■ Selected passage ■
All posts by Joseph

One man’s ceiling.

Oh, Jesus … not again. If you don’t quiet down, I’m going to call the police! What? Of course they’ll come. The cops don’t hold a grudge. And besides, I doubt they even remember that little note l left on their cruiser last year. It was a joke, for chrissake.

Ah, hello out there. Back to domestic bliss here in the formerly abandoned Cheney Hammer Mill. I say “formerly” because in our absence during our Ned Trek Live Springtime Tour Extravaganza 2019, not only did snapping turtles move into our basement studio, but some even more combative creatures took up residence on the third floor of the mill. I send Marvin (my personal robot assistant) upstairs to find out what the commotion was all about, and he came back with an upside-down pitcher on his head. We then sent him back up there with a bundt cake Anti-Lincoln’s aunt Mildred made, but they weren’t having it. They threw our peace offering into the courtyard! (It made a crater on impact. Auntie Mildred should have shelled those walnuts.)

Okay, now … let’s just try to keep our heads, shall we? After all, we don’t own this mill. We just squat here, and frankly it’s selfish of us to think that we can have this place all to ourselves. Still, those folks are noisy as hell. They party on until the wee hours of the morning, pulling together drum circles and howling at the moon. At one point we though we could out-gun them with our PA equipment, but that was a joke – our main speakers are about 40 years old and sound like freaking kazoos. And those people don’t seem to mind the sound of kazoos. In fact, they might enjoy Matt’s early composition, the theme from Destination Space, played by an orchestra of kazoos (all tracked by Matt himself). Then again … perhaps not. So let’s find it and crank it up to eleven! THIS IS WAR!

Better have another word with them, Marvin.

Damn. I lost my head in the span of a single paragraph. These are trying times indeed, my friends. On days such as this I rely on the sage counsel of Antimatter Lincoln, a man  who has seen his share of hardship and sorrow, who has navigated the treacherous shoals of total warfare, who held onto his vision for a better world through the worst of times. Well … I mean, his doppleganger did, anyway. Anti-Lincoln did the opposite of all that stuff; he basically watched the Twilight Zone and ate TV dinners for a living before he met us. (That’s when he moved on to beef jerky.)

Arrrgh. There they go again! Where are my headphones?

Debatable.

I’m starting this post while watching the first Democratic debate.  Too many candidates, of course – I think that’s obvious. It’s kind of dizzying, frankly. John Delaney wants to double the earned income tax credit … whoopdee doo, right? What the hell is that fucker doing there? He wants to keep what’s working, like … private health care? What the fuck. This is like some kind of game show.

Highlights? Well, on night one, Elizabeth Warren put in a strong performance, but with nine colleagues to compete with on time – and sixty second answers – it’s hard to get to a substantive level on any issue. Foreign policy was, as always, a rough spot, with questions about “red lines” and “duty to protect”. In my mind, this points to one of the biggest drawbacks of these corporate-sponsored, major network hosted candidate forums. The questions strongly reflect what the mainstream media considers the broadly held political consensus on major issues.

■ Recorded data ■
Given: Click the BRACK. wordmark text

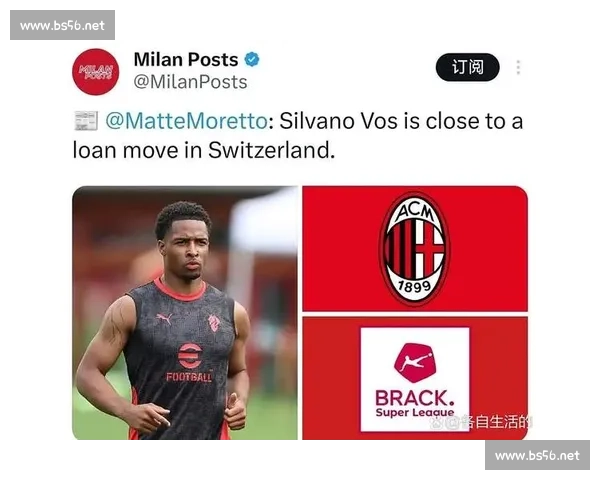Looking at the screenshot, I should pyautogui.click(x=415, y=398).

■ Problem statement ■
In the blog post set in the Cheney Hammer Mill, why does the writer describe the mill as "formerly" abandoned? Respond in one to three sentences.

■ Answer in full ■
While the group was away on its Ned Trek Live Springtime Tour Extravaganza 2019, snapping turtles moved into the basement studio. Even more combative creatures also took up residence on the third floor of the mill, so the building is no longer abandoned.